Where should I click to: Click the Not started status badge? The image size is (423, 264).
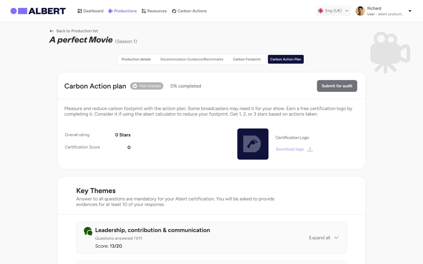pyautogui.click(x=147, y=86)
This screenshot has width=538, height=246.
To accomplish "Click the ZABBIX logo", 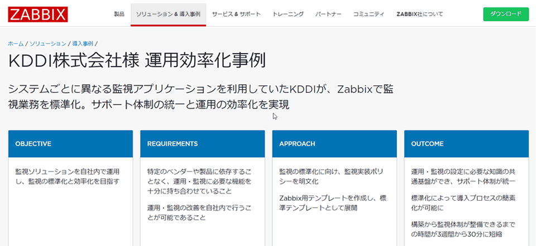I will click(38, 14).
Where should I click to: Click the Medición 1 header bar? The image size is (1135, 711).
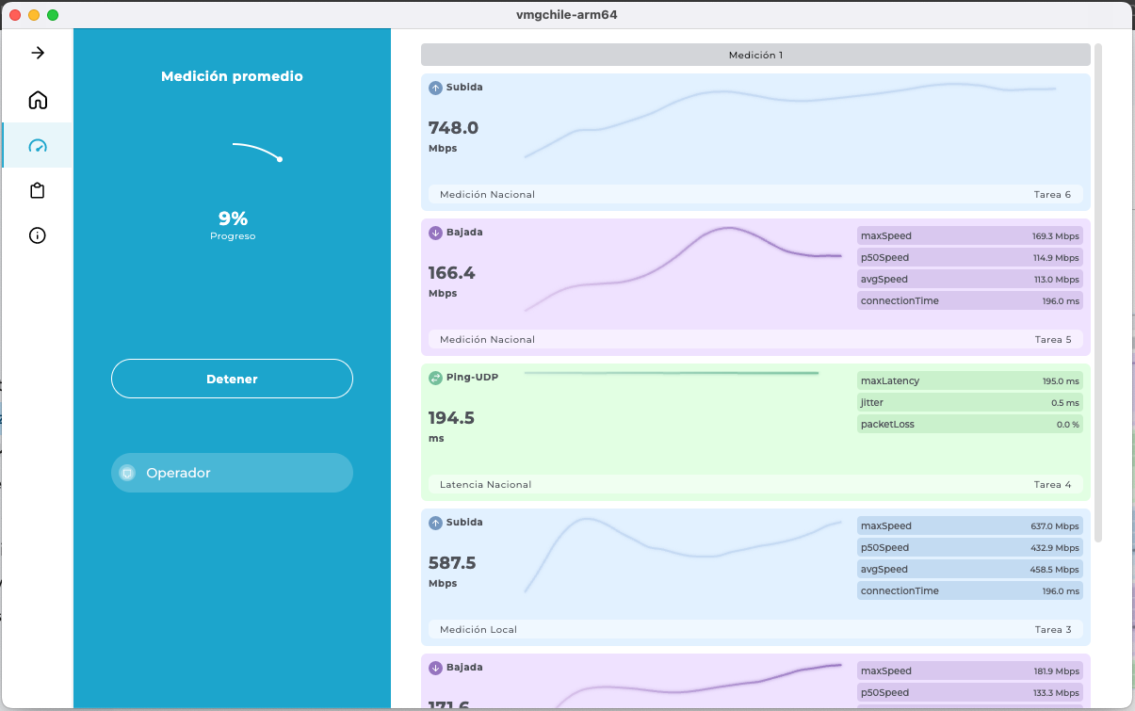pyautogui.click(x=755, y=55)

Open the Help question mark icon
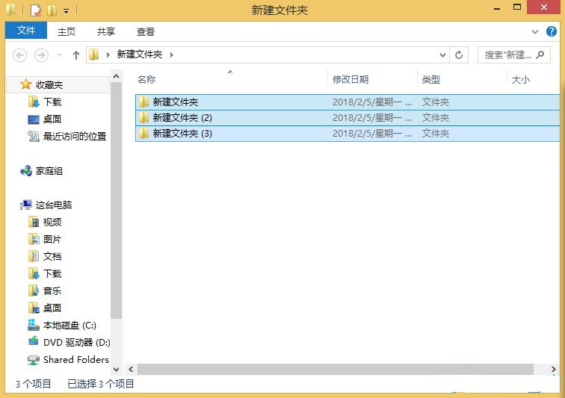pyautogui.click(x=552, y=31)
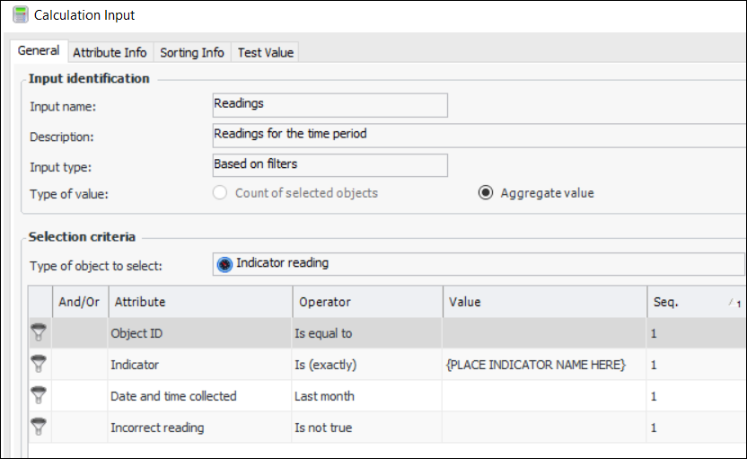The width and height of the screenshot is (747, 459).
Task: Go to the Test Value tab
Action: [x=265, y=52]
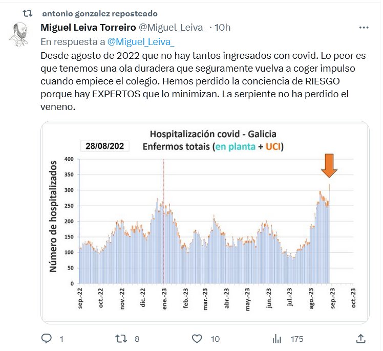Open the '10h' tweet timestamp
383x351 pixels.
[223, 28]
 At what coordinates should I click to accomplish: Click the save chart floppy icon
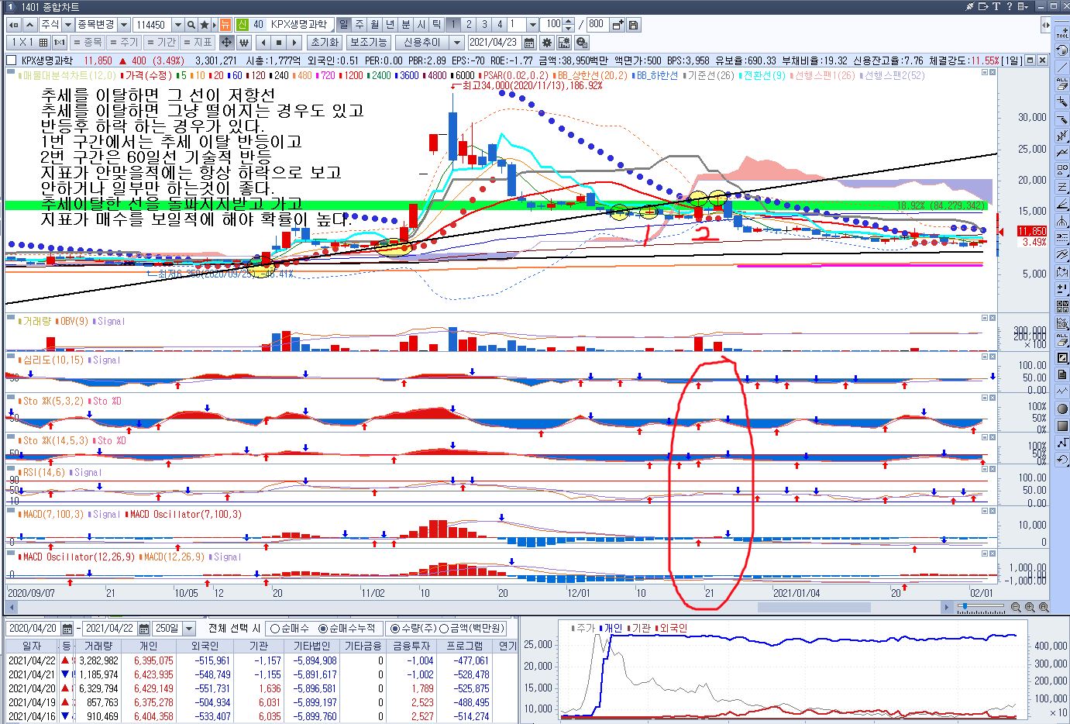(633, 25)
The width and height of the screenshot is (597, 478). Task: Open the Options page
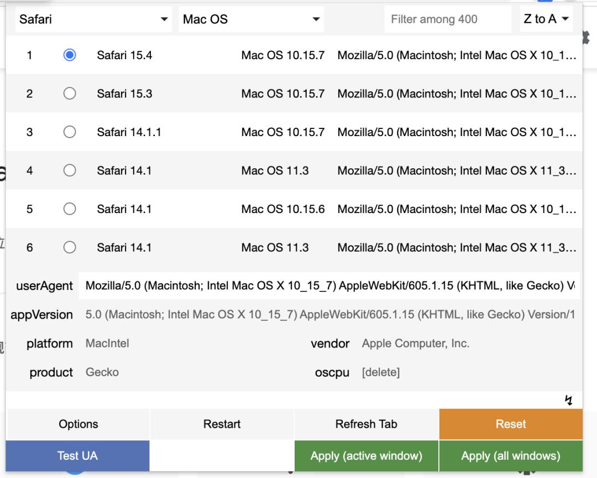pyautogui.click(x=78, y=424)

# Instructions to follow
Once the pictures are set aside, what is needed is the lines from the line with "At what coordinates" through the end of the data, written out exactly and alone.

# Solution
 At what coordinates should I click to accomplish: Click the save chart floppy icon
(633, 25)
The width and height of the screenshot is (597, 478). Task: Open the Options page
pyautogui.click(x=78, y=424)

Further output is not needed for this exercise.